11.12   Severability. In case any provision in this Agreement shall be held to be invalid, illegal or unenforceable, such provision shall be severable from the rest of this Agreement, and the validity, legality and enforceability of the remaining provisions shall not in any way be affected or impaired thereby.

11.13   Payments Set Aside. If either Obligor (or any Person on its behalf) makes a payment to the Lender, and such payment or any part thereof subsequently is invalidated, declared to be fraudulent or preferential, set aside or required (including pursuant to any settlement entered into by the Lender in its discretion) to be repaid to such Obligor (or such Person), a trustee, administrator, receiver or any other Person in connection with any insolvency proceeding or otherwise, then, to the extent of such recovery, the obligation or part thereof originally intended to be satisfied shall be revived and continued in full force and effect as if such payment had not been made.

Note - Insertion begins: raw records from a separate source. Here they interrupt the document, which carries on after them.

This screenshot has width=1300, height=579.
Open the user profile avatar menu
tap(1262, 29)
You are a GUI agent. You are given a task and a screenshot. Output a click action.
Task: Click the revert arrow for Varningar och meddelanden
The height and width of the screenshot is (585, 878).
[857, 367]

11.14   USA PATRIOT Act. The Lender hereby notifies each Obligor that pursuant to the requirements of the USA PATRIOT Act (Title III of Pub. L. 107-56 (signed into law October 26, 2001)) (the “PATRIOT Act”), it may be required to obtain, verify and record information that identifies an Obligor, which information includes the name and address of an Obligor and other information that will allow the Lender to identify an Obligor in accordance with said Act.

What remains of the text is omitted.